Here are the steps to conduct the Wilcoxon Signed-Ranks Test and the One-Sample Sign Test using SmartstatXL, an Excel Add-in:

  1. Activate the worksheet (Sheet) to be analyzed.
  2. Place the cursor on the dataset (to create a dataset, see Data Preparation method).
  3. If the active cell is not on the dataset, SmartstatXL will automatically try to determine the dataset.
  4. Activate the SmartstatXL Tab
  5. Click on the Non-Parametric Menu. SmartstatXL will display a dialog box to confirm whether the dataset is correct or not (usually the cell address of the dataset is automatically selected correctly).
  6. If it is correct, click on the Next Button
  7. A dialog box for the Non-Parametric Test will appear next:
  8. If using the Sign Test
  9. Next, press the "OK" button

Analysis Results

Below are the Output Analysis of the Wilcoxon Signed-Ranks Test and the One-Sample Sign Test:

Wilcoxon Signed-Ranks Test Statistical Summary

Based on the analysis using the Wilcoxon Signed-Ranks Test for one sample, it was found that the median of patient visits is not equal to 5. The obtained test statistic T is 11.000 with a p-value of 0.046. Since this p-value is less than 0.05, we reject the null hypothesis (H0) stating that the median number of visits is 5. Therefore, there is strong evidence to suggest that the median number of patient visits per year is not 5.

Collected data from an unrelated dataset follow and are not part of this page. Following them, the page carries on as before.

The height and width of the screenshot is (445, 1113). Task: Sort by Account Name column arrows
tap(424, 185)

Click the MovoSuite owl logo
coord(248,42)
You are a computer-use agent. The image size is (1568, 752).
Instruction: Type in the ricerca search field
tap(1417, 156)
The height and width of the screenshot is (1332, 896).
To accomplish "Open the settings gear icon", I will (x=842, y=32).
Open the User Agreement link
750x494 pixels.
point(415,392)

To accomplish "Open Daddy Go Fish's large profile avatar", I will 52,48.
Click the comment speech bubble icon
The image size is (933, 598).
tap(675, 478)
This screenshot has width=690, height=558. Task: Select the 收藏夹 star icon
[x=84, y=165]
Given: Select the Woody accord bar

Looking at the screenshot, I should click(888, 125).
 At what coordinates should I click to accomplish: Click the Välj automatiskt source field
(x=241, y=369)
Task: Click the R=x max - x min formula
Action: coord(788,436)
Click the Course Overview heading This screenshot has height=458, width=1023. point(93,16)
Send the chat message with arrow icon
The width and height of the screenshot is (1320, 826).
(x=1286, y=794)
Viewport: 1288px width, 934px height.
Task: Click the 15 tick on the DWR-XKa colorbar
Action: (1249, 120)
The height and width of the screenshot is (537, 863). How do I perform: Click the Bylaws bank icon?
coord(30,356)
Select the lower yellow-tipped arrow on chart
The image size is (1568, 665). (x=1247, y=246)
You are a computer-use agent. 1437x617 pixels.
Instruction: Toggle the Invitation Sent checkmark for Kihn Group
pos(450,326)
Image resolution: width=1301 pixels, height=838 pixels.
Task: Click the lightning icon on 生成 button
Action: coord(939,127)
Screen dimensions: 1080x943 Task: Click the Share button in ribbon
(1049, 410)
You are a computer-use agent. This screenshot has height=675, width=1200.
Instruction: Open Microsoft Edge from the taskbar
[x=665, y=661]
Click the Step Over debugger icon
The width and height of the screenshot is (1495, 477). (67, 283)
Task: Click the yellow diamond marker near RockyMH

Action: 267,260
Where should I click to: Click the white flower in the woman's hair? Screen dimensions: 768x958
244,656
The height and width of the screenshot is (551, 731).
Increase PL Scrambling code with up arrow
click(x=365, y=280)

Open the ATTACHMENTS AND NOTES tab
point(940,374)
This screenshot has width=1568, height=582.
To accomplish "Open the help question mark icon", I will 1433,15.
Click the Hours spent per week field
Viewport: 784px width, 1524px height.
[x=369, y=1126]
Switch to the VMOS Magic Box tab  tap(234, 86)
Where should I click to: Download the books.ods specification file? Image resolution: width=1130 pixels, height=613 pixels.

One-Sample Sign Test Statistical Summary

Meanwhile, based on the analysis using the One-Sample Sign Test, there is not enough evidence to reject the null hypothesis (H0). With a test statistic T of 3.000 and a p-value of 0.344 (which is greater than 0.05), we do not have sufficient evidence to say that the median number of patient visits differs from 5 per year.

Conclusion

Of the two tests, only the Wilcoxon Signed-Ranks Test provides sufficient evidence to reject the doctor's claim that the median number of patient visits is 5 times per year. However, the Sign Test does not support this conclusion. Therefore, it is essential to consider both test results when drawing the final conclusion about the doctor's claim.

In this case, the difference in conclusions from the two tests occurred due to the following factors:

  1. Calculation Method:
    • Wilcoxon Signed-Ranks Test: This test considers the difference between each observation in the sample and the hypothesized median value. These differences are ranked by their absolute values, and the test statistic is calculated based on the signs and ranks of these differences.
    • Sign Test: This test only considers the sign of the difference between each observation in the sample and the hypothesized median value, without taking into account the magnitude of the difference.
  2. Test Power: Because the Wilcoxon Signed-Ranks Test takes into account the magnitude of the difference between observations and the hypothesized median value, this test often has greater statistical power compared to the Sign Test.
  3. Data Distribution: If most of the differences between observations and the hypothesized median value are close to zero, or if there are some very extreme differences, then the Wilcoxon Test may be more sensitive in detecting these differences compared to the Sign Test.
  4. Sample Size: With a small sample size, sampling randomness can affect the results of both tests.
  5. Ties: In the Wilcoxon Test, ties (when there are two or more differences with the same value) can affect the ranks and test statistics. The Sign Test is not affected by ties as it only considers the sign of the difference.